Requirement:
Where the entries below show "Task: Click the books icon in drawer list", begin there and print that line and all following lines exactly, through the last, omitting pictures.

(Saved entries)
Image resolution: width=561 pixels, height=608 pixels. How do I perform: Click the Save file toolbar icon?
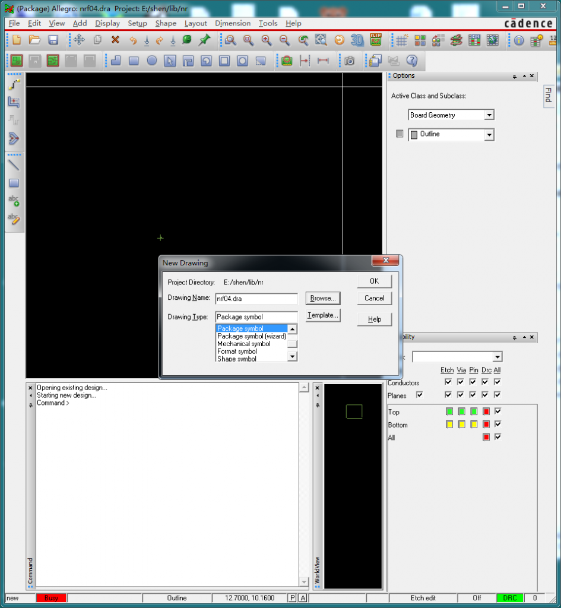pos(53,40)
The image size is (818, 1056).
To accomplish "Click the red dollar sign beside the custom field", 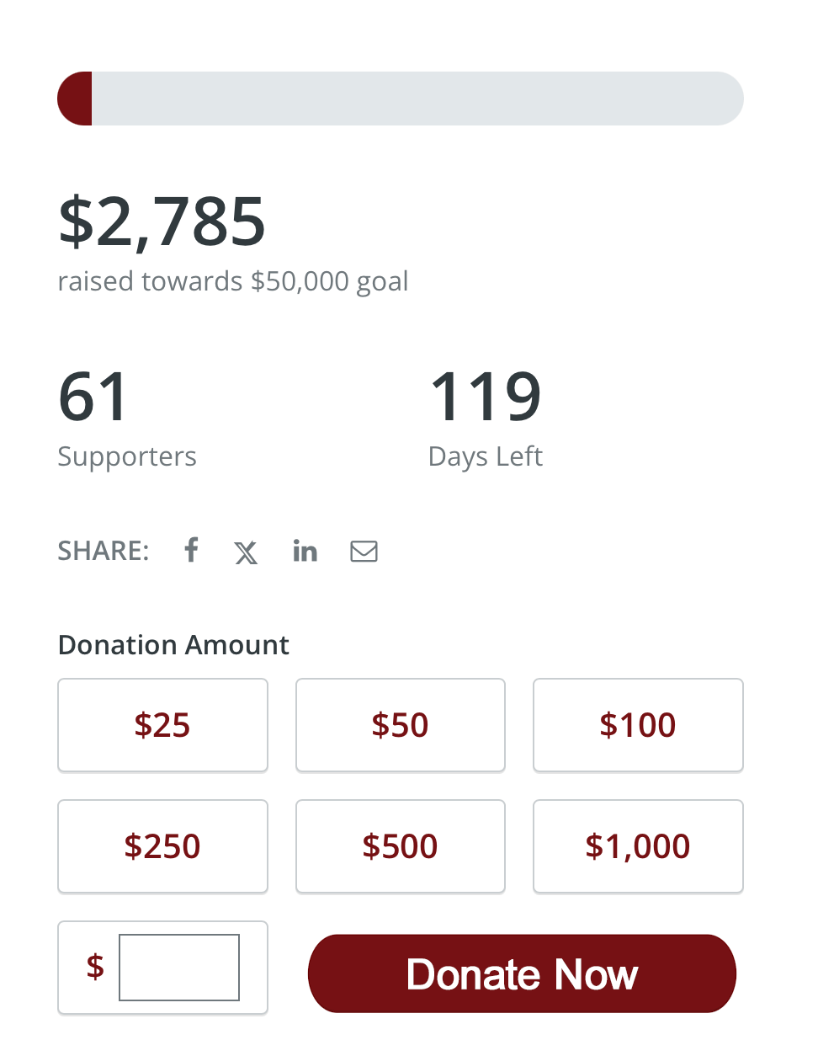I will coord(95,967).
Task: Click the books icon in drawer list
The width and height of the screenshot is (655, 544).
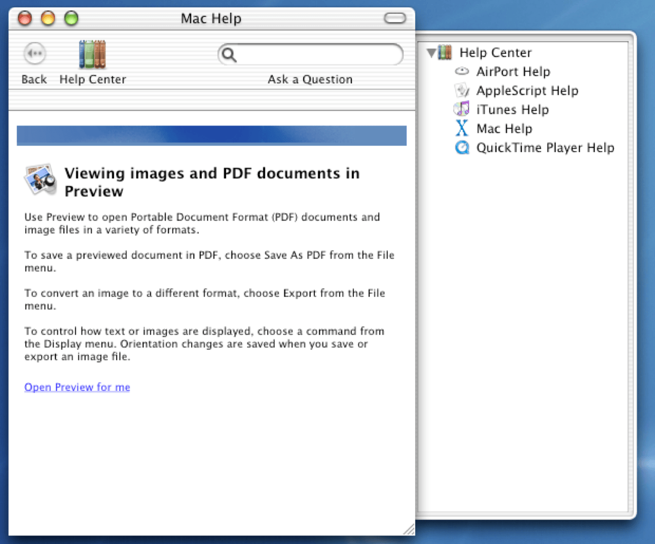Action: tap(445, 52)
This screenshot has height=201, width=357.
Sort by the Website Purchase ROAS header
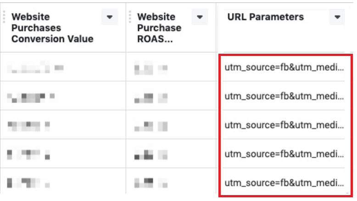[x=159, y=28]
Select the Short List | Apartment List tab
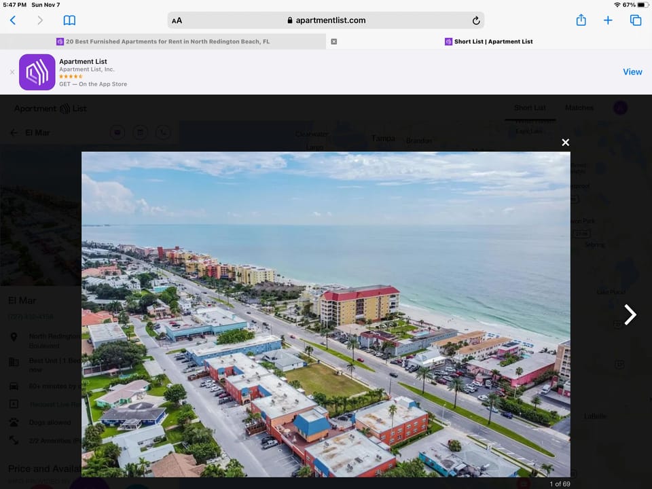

Solution to the exercise:
Task: Click the books icon in drawer list
The width and height of the screenshot is (655, 544).
Action: tap(445, 52)
This screenshot has height=201, width=357.
Sort by the Website Purchase ROAS header
[x=159, y=28]
Select the Short List | Apartment List tab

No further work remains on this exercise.